If you’re having trouble finding competitors that rank well for implicit local queries, the competitor discovery tool is a handy one.
Now here is the fun part. Once you have these competitors added in, you can go to the Rankings Distribution tab, and you can see how many keywords from your keyword set that your local competitors are ranking in. At this point, you can see that these competitors rank for some different keywords in your keyword set, and some that overlap. We are going to make some assumptions that if they are in the top 20 that there is some implicit local intent. Click on each of those highlighted links to see which keywords are ranking.
Once you are in the keyword set, apply a tag so you can easily find those keywords again. I like to use the tag “implicit local” so it is very clear how those keywords are categorized.

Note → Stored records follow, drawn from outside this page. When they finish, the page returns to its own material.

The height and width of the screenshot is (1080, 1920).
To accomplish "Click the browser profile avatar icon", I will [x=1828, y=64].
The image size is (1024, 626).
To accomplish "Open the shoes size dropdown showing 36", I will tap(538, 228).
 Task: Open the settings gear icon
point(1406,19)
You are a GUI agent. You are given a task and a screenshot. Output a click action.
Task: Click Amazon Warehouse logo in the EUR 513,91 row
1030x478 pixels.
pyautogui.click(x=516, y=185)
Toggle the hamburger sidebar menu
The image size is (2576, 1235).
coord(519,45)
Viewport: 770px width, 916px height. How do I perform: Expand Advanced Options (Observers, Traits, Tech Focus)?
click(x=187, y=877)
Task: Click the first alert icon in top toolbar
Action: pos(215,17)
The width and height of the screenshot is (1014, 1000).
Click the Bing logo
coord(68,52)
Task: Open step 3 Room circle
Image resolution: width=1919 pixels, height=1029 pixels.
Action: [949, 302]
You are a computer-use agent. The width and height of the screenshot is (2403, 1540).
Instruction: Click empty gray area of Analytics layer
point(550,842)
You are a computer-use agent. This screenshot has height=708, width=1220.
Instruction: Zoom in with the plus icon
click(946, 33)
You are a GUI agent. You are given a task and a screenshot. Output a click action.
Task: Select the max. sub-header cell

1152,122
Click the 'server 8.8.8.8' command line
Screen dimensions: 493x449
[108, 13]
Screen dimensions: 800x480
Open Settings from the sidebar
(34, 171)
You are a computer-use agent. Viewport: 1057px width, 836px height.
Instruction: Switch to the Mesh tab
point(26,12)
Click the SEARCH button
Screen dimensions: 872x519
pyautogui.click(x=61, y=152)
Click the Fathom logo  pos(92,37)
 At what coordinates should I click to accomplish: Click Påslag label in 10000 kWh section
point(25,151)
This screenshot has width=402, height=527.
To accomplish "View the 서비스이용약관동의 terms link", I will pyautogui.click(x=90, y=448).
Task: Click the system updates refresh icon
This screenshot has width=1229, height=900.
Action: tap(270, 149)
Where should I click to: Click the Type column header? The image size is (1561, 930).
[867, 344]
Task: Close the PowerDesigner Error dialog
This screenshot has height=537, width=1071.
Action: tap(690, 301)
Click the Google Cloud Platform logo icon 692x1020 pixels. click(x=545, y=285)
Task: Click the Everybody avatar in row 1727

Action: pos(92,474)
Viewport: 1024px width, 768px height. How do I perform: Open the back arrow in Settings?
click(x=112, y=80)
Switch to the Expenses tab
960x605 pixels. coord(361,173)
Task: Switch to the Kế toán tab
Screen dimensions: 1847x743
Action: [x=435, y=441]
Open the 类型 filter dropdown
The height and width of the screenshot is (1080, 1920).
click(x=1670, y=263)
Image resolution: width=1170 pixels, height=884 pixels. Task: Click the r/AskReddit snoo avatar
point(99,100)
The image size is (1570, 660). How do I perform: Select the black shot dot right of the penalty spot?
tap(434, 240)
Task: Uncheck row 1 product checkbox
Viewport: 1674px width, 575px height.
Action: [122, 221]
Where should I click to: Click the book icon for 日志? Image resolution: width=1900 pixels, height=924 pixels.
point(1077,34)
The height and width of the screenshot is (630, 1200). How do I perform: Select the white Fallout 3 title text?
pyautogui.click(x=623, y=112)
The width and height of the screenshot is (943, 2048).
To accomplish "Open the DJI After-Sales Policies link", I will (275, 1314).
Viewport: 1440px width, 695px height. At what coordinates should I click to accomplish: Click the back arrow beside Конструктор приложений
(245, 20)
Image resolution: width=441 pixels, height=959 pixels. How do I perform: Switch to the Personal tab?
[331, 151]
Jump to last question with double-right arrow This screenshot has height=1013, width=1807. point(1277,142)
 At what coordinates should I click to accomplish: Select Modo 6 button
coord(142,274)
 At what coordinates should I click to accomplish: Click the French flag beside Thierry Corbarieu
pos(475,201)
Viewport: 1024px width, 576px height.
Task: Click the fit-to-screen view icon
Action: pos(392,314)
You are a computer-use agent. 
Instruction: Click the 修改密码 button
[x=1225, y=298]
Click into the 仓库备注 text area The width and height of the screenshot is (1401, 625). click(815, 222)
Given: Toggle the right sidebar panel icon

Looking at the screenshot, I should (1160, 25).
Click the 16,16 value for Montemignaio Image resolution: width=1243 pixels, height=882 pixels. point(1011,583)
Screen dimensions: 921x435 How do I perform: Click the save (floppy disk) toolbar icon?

Adding tags is as easy as 1, 2, 3. Click actions, apply your tag, and apply!
Rinse and repeat for each competitor you have identified as a player in your space for implicit local keywords. Once you have those mapped out, you can go back into the Overview section and apply your tag to see how you rank compared to your competitors for implicit local keywords. This strategy is pretty handy because you can find inflection points and track your progress over time for these queries.
This is useful on so many levels.
I am not mapping out the process for mapping explicit local keywords in this guide because it is really easy, and I think most of us default to this method typically. If you are interested in seeing how I tackle that process, comment below and I will write another how-to for you.
There are some limitations to this process. Your competitors that you have identified may not be ranking for a large number of implicit local keywords, and there could be missed opportunities. You may also run into some odd queries that have split-intent. Google may also be testing keywords from day-to-day, and one day your query has local intent, the next it does not.
There is also the concept of latent intent; this is the idea that Google got the intent wrong or there is an intent that is not being satisfied for a certain query yet, or that the intent will change based on seasonality or current events, and that Google will eventually catch on rank different results. This process will not catch that.
You may also end up with a very small keyword set with low volume. In some industries, this just may be the reality. In other cases, you may need to expand the keywords you started with by going back to the beginning and running this analysis without filtering down to the local pack queries first. I did make an assumption that in most cases, results with local organic results will also include a map pack, and that is because adding all 94,000+ keywords (and doing this for every client) to position tracking is not fiscally reasonable. Another method would be to use additional head terms, so instead of just “pest control” maybe you add “exterminator” to your list and see if that adds additional queries.
Ultimately this process is about creating efficiency in the local keyword space so you can get to optimizing content and off-page signals faster, and spend less time researching. I find that queries with local intent are generally reliable in that they tend to remain local, and the intent does not change frequently. I have used this same process in ecommerce (for grocery), so I know it works in other industries as well. Overall this process has created efficiency in my keyword research, and I hope it does for you as well.